The evaluation of the overall research steps showed participants were aware that the research was a novelty in the industry. Nevertheless, they were optimistic that it would be beneficial to the industry. Crew B were pleased with the video, which was the outcome of the research. The Crew A sternman was impressed with participatory design, liked the overall experience, and encouraged further research. These evaluations suggested that the participants were willing, acting in accordance with, and under the belief that the purpose of the research was for a greater good.

Step 6—Extraction

Crew B's use of photos and videos to identify hazards helped the crew to focus on the development of a series of videos on lobstering ergonomics as an intervention idea, consistent with the third and fourth principles for PE research stated a priori. After the initial video was developed, the evaluation of the problem identification and intervention steps affirmed that the lack of a forum for ergonomics in lobstering was a critical impediment to improving the industry.

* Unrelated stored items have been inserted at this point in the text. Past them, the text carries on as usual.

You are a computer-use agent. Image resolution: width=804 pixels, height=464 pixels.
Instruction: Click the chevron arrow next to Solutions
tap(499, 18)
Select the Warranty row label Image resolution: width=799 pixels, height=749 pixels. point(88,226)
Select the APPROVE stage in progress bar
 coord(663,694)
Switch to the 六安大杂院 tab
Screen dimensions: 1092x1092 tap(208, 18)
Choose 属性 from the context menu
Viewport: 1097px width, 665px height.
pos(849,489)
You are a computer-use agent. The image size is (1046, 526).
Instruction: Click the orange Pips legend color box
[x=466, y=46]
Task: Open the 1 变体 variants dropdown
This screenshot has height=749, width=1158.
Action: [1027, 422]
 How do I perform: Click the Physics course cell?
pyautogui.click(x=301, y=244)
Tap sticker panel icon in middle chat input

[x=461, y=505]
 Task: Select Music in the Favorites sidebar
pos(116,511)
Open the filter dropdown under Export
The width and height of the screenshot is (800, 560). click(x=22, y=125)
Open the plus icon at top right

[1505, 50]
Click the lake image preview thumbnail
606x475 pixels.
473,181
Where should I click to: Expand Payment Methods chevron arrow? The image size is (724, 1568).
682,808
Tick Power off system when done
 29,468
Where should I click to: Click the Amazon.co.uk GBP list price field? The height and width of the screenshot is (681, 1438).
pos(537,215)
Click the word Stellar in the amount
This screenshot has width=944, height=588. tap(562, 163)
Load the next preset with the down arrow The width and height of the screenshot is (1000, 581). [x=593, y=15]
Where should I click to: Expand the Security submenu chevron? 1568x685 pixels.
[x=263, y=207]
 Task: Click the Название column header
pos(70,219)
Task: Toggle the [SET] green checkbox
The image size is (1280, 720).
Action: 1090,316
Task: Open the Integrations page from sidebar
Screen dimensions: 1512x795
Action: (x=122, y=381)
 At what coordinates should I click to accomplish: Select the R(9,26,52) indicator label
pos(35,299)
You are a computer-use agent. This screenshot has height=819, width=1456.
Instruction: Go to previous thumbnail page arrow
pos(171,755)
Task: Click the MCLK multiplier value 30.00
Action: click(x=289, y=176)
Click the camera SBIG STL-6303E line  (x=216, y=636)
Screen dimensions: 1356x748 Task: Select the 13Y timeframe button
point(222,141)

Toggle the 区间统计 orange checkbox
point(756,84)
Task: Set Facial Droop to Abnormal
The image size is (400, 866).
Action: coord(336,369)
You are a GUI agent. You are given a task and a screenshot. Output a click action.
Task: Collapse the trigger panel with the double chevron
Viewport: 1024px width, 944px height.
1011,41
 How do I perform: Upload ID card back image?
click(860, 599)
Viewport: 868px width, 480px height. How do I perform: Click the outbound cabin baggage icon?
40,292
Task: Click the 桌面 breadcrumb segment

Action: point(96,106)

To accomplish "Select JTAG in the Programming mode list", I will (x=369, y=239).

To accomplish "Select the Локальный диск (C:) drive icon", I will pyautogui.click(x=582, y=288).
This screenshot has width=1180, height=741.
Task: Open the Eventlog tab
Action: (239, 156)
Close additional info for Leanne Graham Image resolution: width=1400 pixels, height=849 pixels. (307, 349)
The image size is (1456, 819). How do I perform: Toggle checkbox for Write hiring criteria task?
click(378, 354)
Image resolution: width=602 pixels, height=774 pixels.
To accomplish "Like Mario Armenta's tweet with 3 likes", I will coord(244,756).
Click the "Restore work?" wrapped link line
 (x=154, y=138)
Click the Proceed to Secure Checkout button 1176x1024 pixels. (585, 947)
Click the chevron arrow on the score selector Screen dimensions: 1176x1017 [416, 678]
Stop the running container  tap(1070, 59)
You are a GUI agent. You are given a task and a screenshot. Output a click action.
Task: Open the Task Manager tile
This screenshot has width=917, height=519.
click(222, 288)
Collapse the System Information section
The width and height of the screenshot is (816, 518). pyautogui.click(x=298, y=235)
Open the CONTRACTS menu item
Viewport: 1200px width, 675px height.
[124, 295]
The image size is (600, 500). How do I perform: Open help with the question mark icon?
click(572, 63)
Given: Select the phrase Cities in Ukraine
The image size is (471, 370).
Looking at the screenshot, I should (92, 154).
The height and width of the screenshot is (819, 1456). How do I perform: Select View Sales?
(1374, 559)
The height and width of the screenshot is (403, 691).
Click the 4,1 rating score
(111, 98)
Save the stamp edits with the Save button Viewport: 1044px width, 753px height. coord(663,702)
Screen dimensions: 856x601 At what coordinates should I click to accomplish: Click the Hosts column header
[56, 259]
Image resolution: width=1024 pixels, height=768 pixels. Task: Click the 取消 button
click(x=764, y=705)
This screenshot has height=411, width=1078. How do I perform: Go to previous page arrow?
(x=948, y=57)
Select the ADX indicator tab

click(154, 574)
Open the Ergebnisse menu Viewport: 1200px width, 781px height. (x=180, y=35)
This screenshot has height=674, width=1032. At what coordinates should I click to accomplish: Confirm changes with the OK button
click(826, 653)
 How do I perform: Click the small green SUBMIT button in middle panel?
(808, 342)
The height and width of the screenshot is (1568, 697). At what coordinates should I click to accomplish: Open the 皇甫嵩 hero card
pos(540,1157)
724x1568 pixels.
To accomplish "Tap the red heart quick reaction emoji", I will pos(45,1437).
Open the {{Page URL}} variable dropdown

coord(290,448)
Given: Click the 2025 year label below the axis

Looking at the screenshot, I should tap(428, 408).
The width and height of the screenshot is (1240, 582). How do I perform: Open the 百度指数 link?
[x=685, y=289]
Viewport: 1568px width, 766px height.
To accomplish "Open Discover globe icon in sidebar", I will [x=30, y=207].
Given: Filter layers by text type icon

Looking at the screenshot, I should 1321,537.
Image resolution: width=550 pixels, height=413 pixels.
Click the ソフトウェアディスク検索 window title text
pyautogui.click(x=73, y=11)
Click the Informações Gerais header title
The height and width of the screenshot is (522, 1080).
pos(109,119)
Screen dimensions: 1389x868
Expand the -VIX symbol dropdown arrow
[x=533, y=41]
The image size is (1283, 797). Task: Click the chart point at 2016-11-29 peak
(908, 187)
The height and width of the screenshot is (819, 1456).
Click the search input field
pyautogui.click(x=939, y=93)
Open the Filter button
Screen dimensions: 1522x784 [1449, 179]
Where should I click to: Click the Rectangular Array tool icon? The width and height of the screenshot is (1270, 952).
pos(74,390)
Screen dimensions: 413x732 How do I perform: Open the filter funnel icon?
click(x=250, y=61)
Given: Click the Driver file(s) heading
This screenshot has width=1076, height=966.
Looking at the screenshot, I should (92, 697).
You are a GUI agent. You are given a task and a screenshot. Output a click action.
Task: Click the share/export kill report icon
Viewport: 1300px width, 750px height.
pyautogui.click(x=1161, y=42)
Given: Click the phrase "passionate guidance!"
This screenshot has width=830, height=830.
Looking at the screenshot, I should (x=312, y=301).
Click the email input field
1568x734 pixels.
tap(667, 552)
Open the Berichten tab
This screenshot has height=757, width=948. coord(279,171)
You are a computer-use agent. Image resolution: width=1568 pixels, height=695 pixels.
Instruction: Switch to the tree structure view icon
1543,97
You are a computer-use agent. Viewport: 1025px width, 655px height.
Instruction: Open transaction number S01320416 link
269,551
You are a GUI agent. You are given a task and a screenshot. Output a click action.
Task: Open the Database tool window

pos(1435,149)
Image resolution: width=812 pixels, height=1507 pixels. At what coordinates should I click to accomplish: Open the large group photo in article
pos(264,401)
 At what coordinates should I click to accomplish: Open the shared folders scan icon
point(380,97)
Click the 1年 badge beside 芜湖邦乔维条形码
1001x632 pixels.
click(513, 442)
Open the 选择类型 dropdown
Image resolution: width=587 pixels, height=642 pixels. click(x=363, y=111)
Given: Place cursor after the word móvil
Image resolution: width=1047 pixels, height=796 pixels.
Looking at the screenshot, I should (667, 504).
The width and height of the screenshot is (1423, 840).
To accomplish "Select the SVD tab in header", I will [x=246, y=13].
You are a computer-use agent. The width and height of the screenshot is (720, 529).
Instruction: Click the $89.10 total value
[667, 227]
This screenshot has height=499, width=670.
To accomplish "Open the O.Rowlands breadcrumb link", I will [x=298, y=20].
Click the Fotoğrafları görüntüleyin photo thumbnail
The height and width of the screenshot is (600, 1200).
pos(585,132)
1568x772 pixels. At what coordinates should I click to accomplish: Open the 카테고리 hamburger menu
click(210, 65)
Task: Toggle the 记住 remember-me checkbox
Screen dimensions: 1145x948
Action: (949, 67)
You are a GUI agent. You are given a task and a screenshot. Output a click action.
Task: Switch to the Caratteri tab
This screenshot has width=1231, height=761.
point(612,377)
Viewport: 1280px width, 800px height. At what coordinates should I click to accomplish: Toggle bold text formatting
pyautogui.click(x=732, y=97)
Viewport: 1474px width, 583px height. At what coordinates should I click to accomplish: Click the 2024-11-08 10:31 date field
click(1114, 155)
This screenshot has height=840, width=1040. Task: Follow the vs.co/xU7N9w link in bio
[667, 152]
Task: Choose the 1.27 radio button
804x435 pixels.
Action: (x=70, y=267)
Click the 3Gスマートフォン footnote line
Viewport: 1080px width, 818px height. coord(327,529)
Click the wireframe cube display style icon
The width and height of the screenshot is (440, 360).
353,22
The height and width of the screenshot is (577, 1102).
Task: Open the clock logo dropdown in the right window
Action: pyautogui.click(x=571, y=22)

One lesson extracted from the incomplete process of installing the conveyor belt was a policy implication for community development (the extracted lessons from the participatory steps are noted in online Supplemental Table 2). With the loss of the captain's political leadership upon his death, community members previously unresponsive to the captain's organizing expressed some regret at his wake and promised to be more open to the concerns of the lobstermen. Ultimately, however, a solicited proposal for a $20,000 installation lost a 10 to 7 vote of approval by the associated lobstermen maintaining the pier. After the vote, interviews with lobstermen showed the difference in the vote was due to “part-timers” who all voted against it. It was understood by the “full timers” that the “part-timers” were not experiencing the same cumulative exposure to physical fatigue. The deliberate focus on a community-based ergonomic intervention depended on the leadership of the participant and the fidelity of the community to the desired outcome.

Discussion

This report describes findings from PE research in the lobstering industry. By constructing a transformative paradigm for research with an action-oriented, PE model for reducing occupational risk for pain and injury within the lobstering community, this research responded to a prior study that identified high rates of injuries and prevalence of pain.^1,11

In response to the first research question (How can risk for occupationally related pain and injury be reduced in the lobster harvesting industry?) intervention ideas were developed to reduce exposure to forceful exertion on the lobster pier, reduce forceful exertion and awkward back and shoulder postures during the work element of “breaking traps”, and to create a forum to disseminate useful ergonomic ideas to other lobstermen. The research also generated practical information on factors for effective implementation that centered on organizing and community action, either through personal relationships or social media. The study findings are useful both for the immediate implementation of ergonomic interventions and for informing future health and safety research in this industry.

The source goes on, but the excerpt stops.